Why Iceland isn’t perfect either

For some time I’ve been thinking about this blog post, but I haven’t written it until now because I find it difficult to say ‘out loud’ that things aren’t perfect here. It was my own decision to move here after all. Paul Fontaine wrote a recognizable and funny article for The Reykjavik Grapevine in which he states the different stages of immigration: http://grapevine.is/mag/column-opinion/2015/02/16/what-kind-of-immigrant-are-you/. Based on this I’m probably in the The Apologist stage.

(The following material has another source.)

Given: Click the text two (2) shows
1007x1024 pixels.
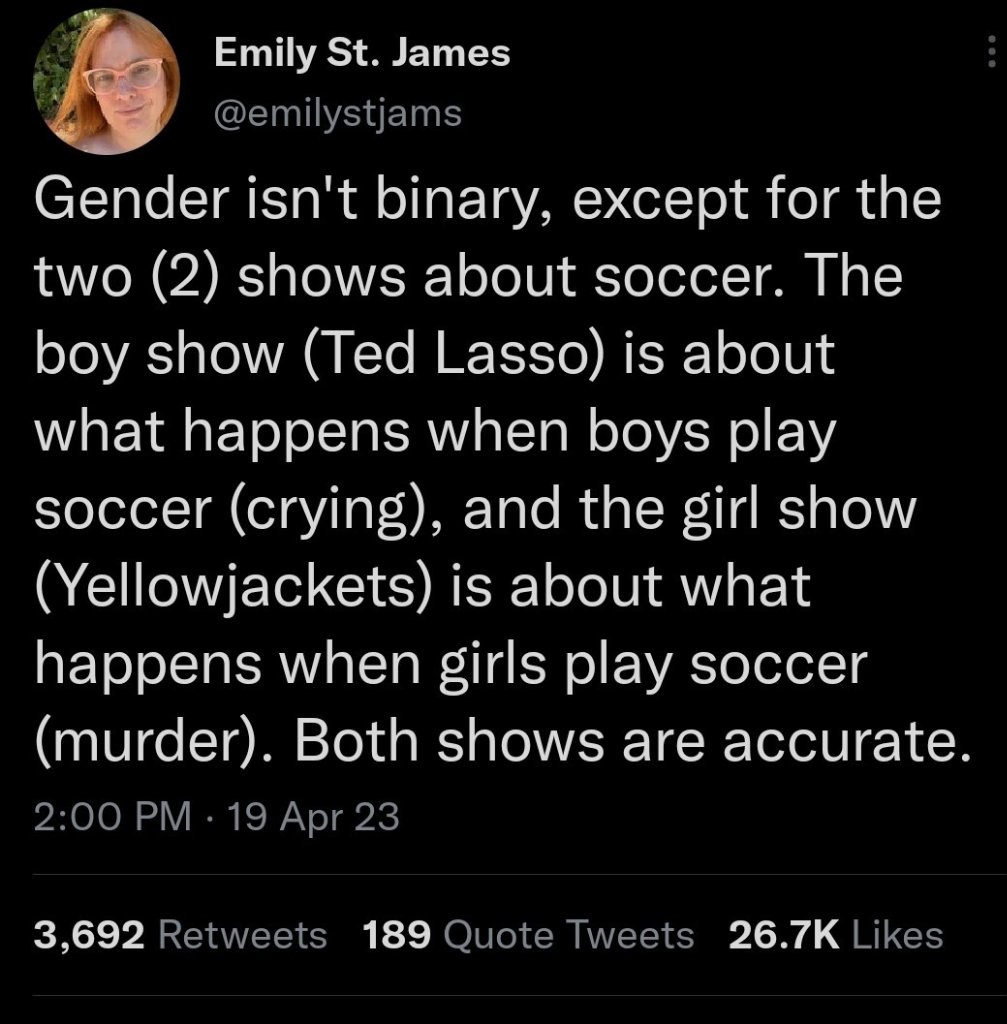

The Apologist. OK, so maybe everything isn’t exactly perfect here, and maybe some of the things wrong with the country are homegrown, but! There’s always a but, such as, “but immigration is still new here” or “but the country is too small for real competition in the marketplace” or “but a lot of Icelanders don’t know that that word is offensive, are you sure he wasn’t just quoting Chris Rock?” and other non-truths. Whatever it takes to excuse your favorite country by inadvertently implying Icelanders are ignorant hillbillies.

With the stages in mind I guess I can rant a bit without feeling too guilty.

First of all, and that’s the reason why I started this blog post, is that I realize that even though the general attitude of people here seems to be very positive (almost no crime, cars always stop for pedestrians, plus tons of good experiences with hitchhiking), this doesn’t mean everybody is okay. I have been spit on by a guy while walking down Laugavegur, for instance, and that is not nice.

But what I really want to talk about is our current landlord.

After moving to the new apartment I was very happy. Even though I noticed water damage immediately, I didn’t really want to make a big deal out of it. Of course I notified the landlord about this with the question if it could be fixed. But he didn’t send someone to fix it. After a month I noticed that my window was leaking in five different places, and this was a bigger problem. I could not get the landlord to do something about it and had to deal with the leakage for the whole winter.

At the beginning of this month I started emailing him videos of the leakage and asking for a lower rent for the rental period that the leakages weren’t fixed (I’m entitled to this, as stated in the rental agreement). He didn’t reply, so I had to send the email again.

To make a long story short: yesterday our landlord was suddenly in front of our door. He told us that big reparations are needed, and they will take 1,5 months. The whole building is going to be renovated basically; there’s going to be scaffolding and all the windows are going to be replaced. When I asked for lower rent, he said he ‘couldn’t do that’. When I asked why, he answered that he hadn’t known about the leakage and therefore is not accountable. I said I would get a third party to look at the apartment to judge the situation. To this he replied that he will kick me  ̶  and my flatmates  ̶  out.

Of course he can’t do this. His reason for kicking us out would be that we want a waterproof apartment. So, I’m not afraid of that in particular. It’s just so annoying to deal with this. I sent an email to the Ministry of Welfare yesterday and I hope they give me some advice about the situation. And my flatmate is going to get in contact with the renter’s association. Even if he can’t kick us out, he will definitely not renew our contract after our discussion yesterday and I wouldn’t want to stay here anymore with a landlord like that. This means that the ‘best-case scenario’ is that I have to move again in October.

What makes me happy though is that my flatmates and I are on the same page. We will not let the landlord kick us out because of this! So it’s time to start playing my resistance song again (yes, I have a song for these kinds of situations):

Unfortunately this blog post isn’t more positive after a couple of months of silence.